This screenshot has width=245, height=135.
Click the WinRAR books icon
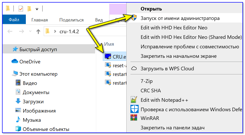134,118
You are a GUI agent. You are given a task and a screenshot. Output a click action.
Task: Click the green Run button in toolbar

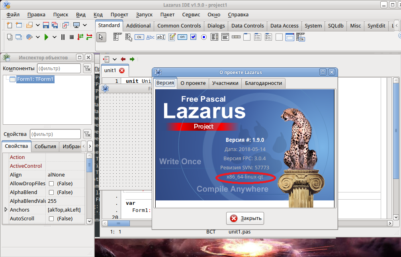tap(46, 37)
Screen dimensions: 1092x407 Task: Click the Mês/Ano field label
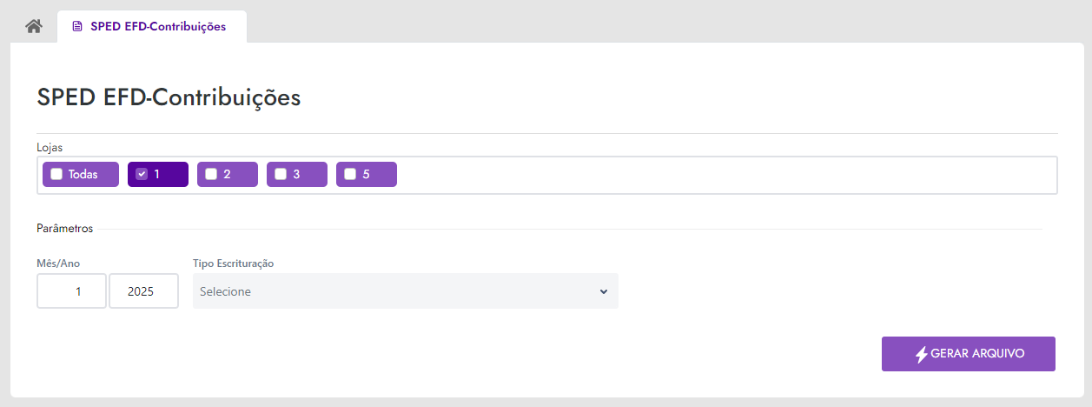coord(58,263)
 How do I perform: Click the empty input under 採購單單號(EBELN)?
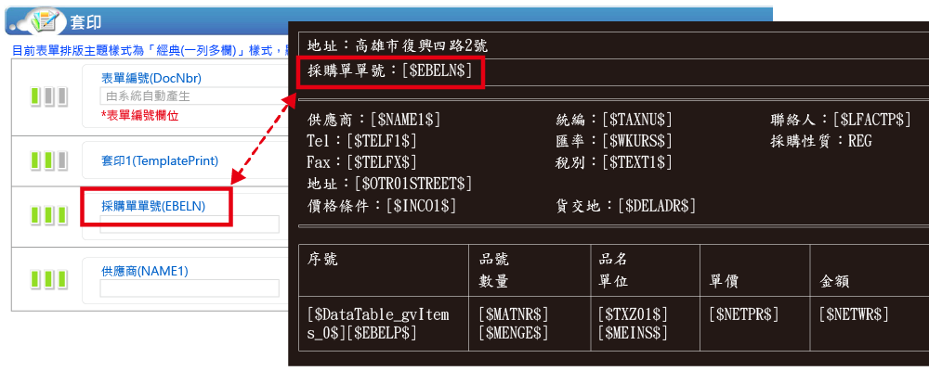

■ ■ ■ ■

Using the entries above, return each line in which the word "screenshot" occurs.

This screenshot has width=245, height=135.
You are a GUI agent. You are given a task and a screenshot. Output a click action.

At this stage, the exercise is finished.